Aussie Dollar: Short to Long View

Lior Alkalay - Contributor - Forex

Two weeks ago investors in the Aussie Dollar were on the receiving end of a sweet surprise. The official unemployment rate dropped to 5.9%, smashing analysts’ expectations. That suggested the Reserve Bank of Australia’s latest easing cycle, which began about a year ago, might soon be ending.

But before you jump on the Aussie bandwagon, you need the right strategy.

Aussie Outlook Looking Brighter

The truth is that the whiff of optimism had been long overdue for the Aussie Dollar. Even before the unemployment data there had been tentative signs of stabilization in the Australian economy.

Key Points Of Improvement

Exports: Have been bouncing back. As the chart below indicates, Australia’s exporting position is strengthening. With Exports being the main driver of growth in Australia, this is rather important.
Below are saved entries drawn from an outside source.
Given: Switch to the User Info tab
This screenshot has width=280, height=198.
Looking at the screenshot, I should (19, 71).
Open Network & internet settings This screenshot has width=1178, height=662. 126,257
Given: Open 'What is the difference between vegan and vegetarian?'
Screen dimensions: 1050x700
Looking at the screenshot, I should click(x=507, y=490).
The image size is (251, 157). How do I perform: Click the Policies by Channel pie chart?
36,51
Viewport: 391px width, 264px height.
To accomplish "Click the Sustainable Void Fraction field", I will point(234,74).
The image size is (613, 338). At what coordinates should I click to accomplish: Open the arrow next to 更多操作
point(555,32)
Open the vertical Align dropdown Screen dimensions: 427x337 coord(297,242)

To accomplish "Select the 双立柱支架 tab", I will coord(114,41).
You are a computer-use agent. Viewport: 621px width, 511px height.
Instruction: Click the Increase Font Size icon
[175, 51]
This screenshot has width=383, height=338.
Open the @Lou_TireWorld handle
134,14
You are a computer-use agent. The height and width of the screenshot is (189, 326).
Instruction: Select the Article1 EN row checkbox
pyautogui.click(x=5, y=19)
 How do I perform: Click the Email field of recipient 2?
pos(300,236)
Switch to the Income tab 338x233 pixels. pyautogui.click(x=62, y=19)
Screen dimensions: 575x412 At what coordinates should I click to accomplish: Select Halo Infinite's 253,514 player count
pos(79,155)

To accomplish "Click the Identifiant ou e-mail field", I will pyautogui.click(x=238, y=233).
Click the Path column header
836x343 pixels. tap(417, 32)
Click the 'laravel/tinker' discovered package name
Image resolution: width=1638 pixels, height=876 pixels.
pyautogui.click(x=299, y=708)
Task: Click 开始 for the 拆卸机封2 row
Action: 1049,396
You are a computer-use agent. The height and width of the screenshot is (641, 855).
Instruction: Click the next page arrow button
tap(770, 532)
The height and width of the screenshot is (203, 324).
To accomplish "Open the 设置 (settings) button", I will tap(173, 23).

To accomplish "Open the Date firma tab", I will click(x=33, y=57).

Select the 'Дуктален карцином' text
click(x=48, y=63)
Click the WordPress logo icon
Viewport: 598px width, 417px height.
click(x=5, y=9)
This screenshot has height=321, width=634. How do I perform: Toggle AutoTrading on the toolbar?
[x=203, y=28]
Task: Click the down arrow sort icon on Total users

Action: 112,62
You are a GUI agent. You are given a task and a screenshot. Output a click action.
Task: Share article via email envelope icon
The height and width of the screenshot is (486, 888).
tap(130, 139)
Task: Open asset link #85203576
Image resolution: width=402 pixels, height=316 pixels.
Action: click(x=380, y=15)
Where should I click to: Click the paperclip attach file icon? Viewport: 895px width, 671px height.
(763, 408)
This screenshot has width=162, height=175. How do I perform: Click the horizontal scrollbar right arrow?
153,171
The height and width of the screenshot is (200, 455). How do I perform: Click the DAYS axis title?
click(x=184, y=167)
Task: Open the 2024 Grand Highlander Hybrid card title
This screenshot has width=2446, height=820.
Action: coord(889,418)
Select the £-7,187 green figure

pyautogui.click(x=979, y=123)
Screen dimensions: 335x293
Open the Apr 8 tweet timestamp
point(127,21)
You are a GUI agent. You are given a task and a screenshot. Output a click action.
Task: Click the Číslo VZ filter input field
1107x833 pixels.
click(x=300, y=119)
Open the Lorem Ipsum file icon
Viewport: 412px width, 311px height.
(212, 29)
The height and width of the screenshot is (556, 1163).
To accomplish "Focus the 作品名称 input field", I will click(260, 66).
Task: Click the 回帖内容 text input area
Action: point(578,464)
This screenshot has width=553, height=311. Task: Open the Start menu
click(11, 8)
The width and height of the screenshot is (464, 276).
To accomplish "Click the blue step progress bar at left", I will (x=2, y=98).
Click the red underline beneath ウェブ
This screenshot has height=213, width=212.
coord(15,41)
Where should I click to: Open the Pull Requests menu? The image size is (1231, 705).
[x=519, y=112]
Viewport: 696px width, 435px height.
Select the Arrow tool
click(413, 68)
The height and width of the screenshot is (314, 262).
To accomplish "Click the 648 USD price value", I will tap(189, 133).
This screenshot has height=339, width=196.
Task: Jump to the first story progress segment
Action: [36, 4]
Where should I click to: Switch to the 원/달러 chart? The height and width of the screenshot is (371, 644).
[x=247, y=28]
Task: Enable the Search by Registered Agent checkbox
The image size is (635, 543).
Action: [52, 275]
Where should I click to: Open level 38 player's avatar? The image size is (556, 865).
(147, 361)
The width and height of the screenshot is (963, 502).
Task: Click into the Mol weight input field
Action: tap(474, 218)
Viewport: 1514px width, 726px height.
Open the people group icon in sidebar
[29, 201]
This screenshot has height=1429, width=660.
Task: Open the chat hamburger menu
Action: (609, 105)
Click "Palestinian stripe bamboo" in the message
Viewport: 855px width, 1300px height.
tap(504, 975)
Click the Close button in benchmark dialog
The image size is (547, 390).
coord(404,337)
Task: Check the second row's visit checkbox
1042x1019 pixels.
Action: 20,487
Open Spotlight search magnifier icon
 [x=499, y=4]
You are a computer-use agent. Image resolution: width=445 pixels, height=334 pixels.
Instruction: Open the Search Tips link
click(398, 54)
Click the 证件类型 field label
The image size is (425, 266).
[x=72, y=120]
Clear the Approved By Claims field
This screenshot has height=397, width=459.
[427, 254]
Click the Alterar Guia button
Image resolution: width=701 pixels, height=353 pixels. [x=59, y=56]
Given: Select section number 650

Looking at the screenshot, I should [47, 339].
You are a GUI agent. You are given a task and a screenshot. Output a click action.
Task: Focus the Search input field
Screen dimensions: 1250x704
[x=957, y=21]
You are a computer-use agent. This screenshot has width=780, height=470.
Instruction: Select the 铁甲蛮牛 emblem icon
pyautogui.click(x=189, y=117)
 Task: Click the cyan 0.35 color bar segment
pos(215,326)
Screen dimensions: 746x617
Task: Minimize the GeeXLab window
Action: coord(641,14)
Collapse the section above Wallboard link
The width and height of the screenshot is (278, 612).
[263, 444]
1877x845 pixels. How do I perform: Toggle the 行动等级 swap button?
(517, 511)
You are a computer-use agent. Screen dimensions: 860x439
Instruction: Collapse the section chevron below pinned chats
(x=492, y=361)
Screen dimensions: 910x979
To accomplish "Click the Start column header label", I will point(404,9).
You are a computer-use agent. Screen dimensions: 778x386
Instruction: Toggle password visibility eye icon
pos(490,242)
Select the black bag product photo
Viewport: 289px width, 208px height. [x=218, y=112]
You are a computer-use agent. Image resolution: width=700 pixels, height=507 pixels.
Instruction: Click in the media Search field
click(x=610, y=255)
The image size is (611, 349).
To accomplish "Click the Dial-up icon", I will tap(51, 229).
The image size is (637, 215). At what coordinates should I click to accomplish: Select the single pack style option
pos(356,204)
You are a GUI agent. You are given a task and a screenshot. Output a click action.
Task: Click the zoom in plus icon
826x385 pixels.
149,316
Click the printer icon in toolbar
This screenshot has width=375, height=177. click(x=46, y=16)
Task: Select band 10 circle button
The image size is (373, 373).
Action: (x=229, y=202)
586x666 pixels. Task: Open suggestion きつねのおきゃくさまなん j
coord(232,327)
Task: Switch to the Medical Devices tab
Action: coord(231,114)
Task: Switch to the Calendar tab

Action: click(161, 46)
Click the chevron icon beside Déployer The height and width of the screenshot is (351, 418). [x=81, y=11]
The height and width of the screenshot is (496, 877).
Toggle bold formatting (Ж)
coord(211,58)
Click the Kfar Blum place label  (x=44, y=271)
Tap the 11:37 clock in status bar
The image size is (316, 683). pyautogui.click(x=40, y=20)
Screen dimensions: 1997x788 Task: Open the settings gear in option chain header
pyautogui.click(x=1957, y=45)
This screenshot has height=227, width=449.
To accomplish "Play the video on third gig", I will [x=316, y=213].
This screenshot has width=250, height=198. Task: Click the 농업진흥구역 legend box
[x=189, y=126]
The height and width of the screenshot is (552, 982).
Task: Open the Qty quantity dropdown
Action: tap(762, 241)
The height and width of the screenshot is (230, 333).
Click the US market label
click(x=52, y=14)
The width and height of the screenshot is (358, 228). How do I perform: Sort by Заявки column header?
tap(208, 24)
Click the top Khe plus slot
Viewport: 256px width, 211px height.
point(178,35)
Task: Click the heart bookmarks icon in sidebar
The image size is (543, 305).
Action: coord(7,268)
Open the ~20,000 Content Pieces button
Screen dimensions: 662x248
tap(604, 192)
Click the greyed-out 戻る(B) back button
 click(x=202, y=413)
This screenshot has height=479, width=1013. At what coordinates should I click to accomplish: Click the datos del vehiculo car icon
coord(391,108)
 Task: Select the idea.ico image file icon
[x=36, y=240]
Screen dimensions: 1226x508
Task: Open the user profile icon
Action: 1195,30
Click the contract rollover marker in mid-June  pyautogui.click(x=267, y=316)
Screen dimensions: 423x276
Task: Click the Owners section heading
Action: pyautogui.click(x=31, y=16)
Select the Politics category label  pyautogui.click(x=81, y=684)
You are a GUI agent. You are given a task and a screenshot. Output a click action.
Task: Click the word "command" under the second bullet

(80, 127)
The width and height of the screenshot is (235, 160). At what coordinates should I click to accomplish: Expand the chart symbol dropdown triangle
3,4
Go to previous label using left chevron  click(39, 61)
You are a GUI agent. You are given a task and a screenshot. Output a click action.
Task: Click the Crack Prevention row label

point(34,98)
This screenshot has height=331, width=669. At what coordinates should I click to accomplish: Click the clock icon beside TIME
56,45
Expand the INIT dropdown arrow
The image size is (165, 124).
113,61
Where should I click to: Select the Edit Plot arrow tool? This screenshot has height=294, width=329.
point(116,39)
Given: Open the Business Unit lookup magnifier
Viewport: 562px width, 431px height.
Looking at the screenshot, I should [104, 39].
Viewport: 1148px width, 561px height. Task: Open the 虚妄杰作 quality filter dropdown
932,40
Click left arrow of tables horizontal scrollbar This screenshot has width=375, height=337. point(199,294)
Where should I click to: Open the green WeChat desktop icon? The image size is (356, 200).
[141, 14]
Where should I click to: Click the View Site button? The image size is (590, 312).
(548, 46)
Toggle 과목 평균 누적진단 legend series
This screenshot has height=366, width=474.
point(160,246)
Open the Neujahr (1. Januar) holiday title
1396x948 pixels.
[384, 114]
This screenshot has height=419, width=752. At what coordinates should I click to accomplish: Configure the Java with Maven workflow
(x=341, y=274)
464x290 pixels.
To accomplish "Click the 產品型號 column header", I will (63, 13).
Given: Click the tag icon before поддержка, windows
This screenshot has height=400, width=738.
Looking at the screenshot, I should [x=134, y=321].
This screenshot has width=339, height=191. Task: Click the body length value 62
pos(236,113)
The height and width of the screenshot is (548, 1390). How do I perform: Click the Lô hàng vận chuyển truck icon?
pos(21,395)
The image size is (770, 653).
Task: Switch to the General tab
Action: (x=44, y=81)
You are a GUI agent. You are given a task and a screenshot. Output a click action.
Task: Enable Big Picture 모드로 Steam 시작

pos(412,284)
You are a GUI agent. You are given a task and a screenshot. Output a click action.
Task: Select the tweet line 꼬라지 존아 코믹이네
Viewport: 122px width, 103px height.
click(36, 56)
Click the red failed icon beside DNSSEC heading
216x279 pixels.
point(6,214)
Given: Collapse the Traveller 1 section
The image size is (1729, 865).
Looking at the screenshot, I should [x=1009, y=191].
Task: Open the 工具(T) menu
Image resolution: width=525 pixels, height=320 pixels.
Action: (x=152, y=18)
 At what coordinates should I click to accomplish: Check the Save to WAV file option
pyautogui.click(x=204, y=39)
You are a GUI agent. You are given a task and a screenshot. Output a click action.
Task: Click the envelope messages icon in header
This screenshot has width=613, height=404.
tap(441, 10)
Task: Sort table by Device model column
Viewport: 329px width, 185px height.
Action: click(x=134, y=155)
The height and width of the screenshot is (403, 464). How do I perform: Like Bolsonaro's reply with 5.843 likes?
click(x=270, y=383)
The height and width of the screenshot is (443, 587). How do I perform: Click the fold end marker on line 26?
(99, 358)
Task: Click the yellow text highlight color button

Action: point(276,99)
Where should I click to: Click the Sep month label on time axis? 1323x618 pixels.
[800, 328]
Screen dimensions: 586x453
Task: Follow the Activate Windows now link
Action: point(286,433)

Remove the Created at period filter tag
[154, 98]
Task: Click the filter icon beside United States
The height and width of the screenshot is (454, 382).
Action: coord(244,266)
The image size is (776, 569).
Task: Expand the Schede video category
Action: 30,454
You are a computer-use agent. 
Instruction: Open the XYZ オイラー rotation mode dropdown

Chart of Australia Exports
Chart courtesy of

Inflation is stabilizing: Unlike the US or the UK, Australia’s headline inflation is already at a healthy pace of 1.5% YoY.

Unemployment: Last but not least, Australia’s official unemployment rate plunged abruptly from 6.2% in September to 5.9% in October. For the unemployment rate to shed 0.3% over a single month hiring has to be exceptionally strong.

Chart of Australia Unemployment Rate
Chart courtesy of

Now, The Bad News

At first glance, any economic improvements in Australia might seem puzzling. After all, China, Australia’s main export destination, still looks weak. Commodities, Australia’s main export, are deep in bearish territory. How, then, with Australia’s growth pillar’s softening, can the Aussie recover? Quite simply—through the weak Australian Dollar.

While China’s economy softened and commodities plunged the Aussie Dollar plunged more than 20% vs. the US Dollar. This means that Australia’s strength is a classic case of a devalued currency. Rather than growth momentum driven by a stronger economic environment, the Aussie’s sharp fall has provided that respite.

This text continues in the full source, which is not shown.